Armada des États-Unis intercepte un navire, image de référencePhoto © Commandement central des États-Unis

Un chatbot d'intelligence artificielle a produit un rapport d'intelligence totalement faux qui a failli déclencher une opération militaire américaine contre un navire chinois au Moyen-Orient, selon une enquête exclusive de CNN basée sur quatre sources familières avec l'épisode.

L'incident s'est produit au printemps de cette année, en pleine guerre entre États-Unis et Iran. Le rapport, élaboré par un analyste du Commandement des opérations spéciales du Pacifique (SOCOM Pacific), basé à Hawaï, affirmait qu'un navire chinois naviguait dans la région transportant des composants d'un programme d'armement nucléaire.

Le document a circulé dans toute la chaîne de commandement et a déclenché une réponse immédiate : selon deux sources, un personnel militaire armé se préparait à embarquer sur le navire.

Des avions militaires étaient déjà dans les airs lorsque, à la dernière minute, des fonctionnaires qui ont examiné le rapport de manière plus approfondie ont découvert l'erreur.

L'analyste avait consulté un chatbot pour obtenir des informations sur le manifeste du bateau. L'outil a fusionné l'intelligence de sources ouvertes avec des informations classifiées et a abouti à une conclusion erronée.

Ensuite, l'analyste a utilisé l'IA pour la deuxième fois afin de regrouper les résultats dans un rapport de renseignement standard — le type de document sur lequel les responsables militaires s'appuient — et l'a diffusé sans vérification supplémentaire.

Une des sources a qualifié le document de « complètement faux » et a averti qu'il « risque presque de déclencher une guerre ». CNN n'a pas pu déterminer quelle était la cargaison réelle du navire ni si le chatbot utilisé était un produit commercial ou gouvernemental.

Un ancien haut fonctionnaire a indiqué que « les outils internes sont principalement des copies de produits commerciaux avec un peu de maquillage ».

Toute opération militaire contre un navire chinois aurait eu le potentiel d'escalader en un conflit armé entre les deux puissances, à un moment où la rivalité stratégique entre Washington et Pékin atteint des niveaux historiques. Le croissant espionnage chinois dans la région avait déjà éveillé des alarmes parmi les responsables américains.

L'épisode se déroule dans le contexte d'une adoption rapide de l'IA dans le domaine militaire.
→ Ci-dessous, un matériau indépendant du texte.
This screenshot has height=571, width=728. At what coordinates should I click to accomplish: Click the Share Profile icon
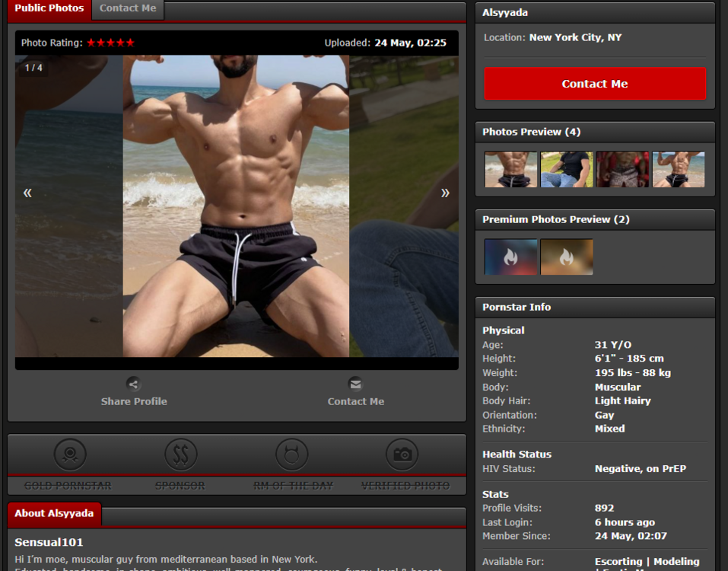134,384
En janvier, le secrétaire à la Défense Pete Hegseth a lancé la « Stratégie d'Accélération de l'Intelligence Artificielle » du Pentagone, visant à intégrer ces outils dans tous les aspects des opérations, de l'analyse du renseignement et de la sélection des cibles à la logistique et aux budgets.

«Nous libérerons l'expérimentation, nous éliminerons les barrières bureaucratiques et nous démontrerons l'approche d'exécution nécessaire pour mener dans le domaine de l'IA militaire», a déclaré Hegseth en annonçant la stratégie.

Une source familiarisée avec les politiques actuelles de l'armée a averti : « L'utilisation de l'IA dans la sélection des cibles est définitivement en augmentation et il n'existe pas de directives réelles sur la manière dont la supervision humaine préviendra les pertes civiles ou les tirs amis ».

Otra a résumé le risque en une phrase percutante : «L'IA te permet d'atteindre plus rapidement une mauvaise idée».

Cependant, l'effort est décentralisé : différentes unités utilisent des outils variés sous des ordres et des normes de sécurité disparates, sans normes unifiées pour vérifier les informations générées.

Les armes autonomes avec contrôle d'IA déployées par les États-Unis avaient déjà suscité un débat sur les limites de la supervision humaine dans les opérations de combat.

Les sources mettent en garde que les « hallucinations » — erreurs factuelles générées par l'IA — ne sont pas un incident isolé au sein de la communauté du renseignement depuis que ces outils ont commencé à se répandre. Les analystes les plus jeunes, indiquent plusieurs sources, ont tendance à leur accorder une confiance aveugle.